- [DATA FOR THIS TASK]:
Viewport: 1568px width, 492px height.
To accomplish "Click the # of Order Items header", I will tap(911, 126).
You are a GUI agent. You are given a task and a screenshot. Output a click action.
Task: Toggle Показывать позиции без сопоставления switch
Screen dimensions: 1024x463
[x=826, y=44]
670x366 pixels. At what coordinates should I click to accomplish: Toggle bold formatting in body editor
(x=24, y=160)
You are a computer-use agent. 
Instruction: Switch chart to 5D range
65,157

--

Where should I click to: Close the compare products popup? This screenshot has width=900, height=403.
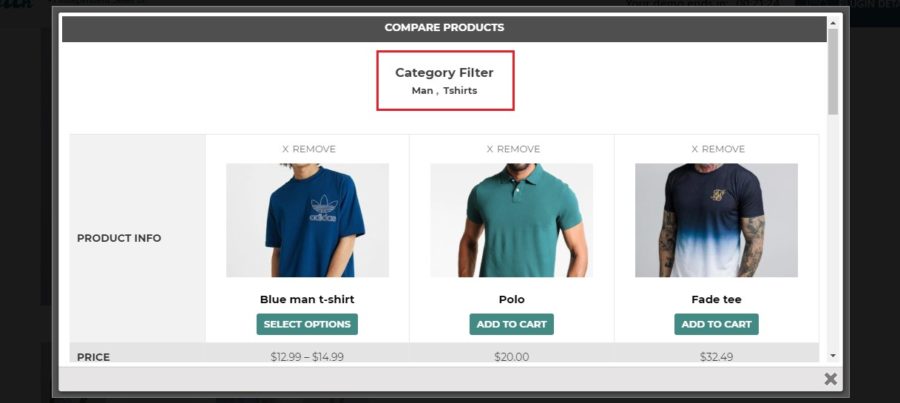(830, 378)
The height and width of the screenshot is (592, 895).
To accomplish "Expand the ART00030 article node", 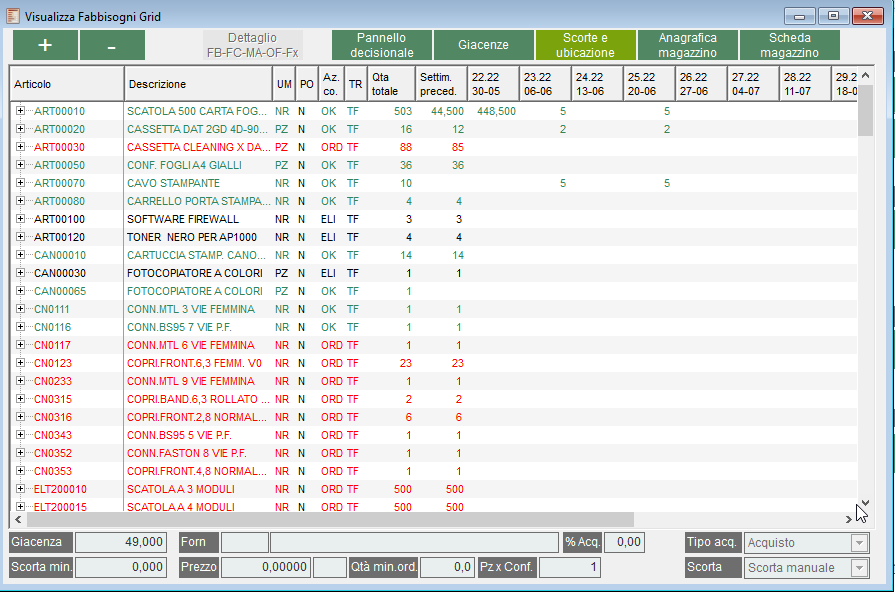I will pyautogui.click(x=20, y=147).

- [YOUR ASSIGNMENT]: Lines in the records above that carry the word "agent" are to be located and copied.

- [RESULT FOR THIS EXERCISE]:
You are a GUI agent. You are given a task and a screenshot. Output a click action.
You are a computer-use agent. 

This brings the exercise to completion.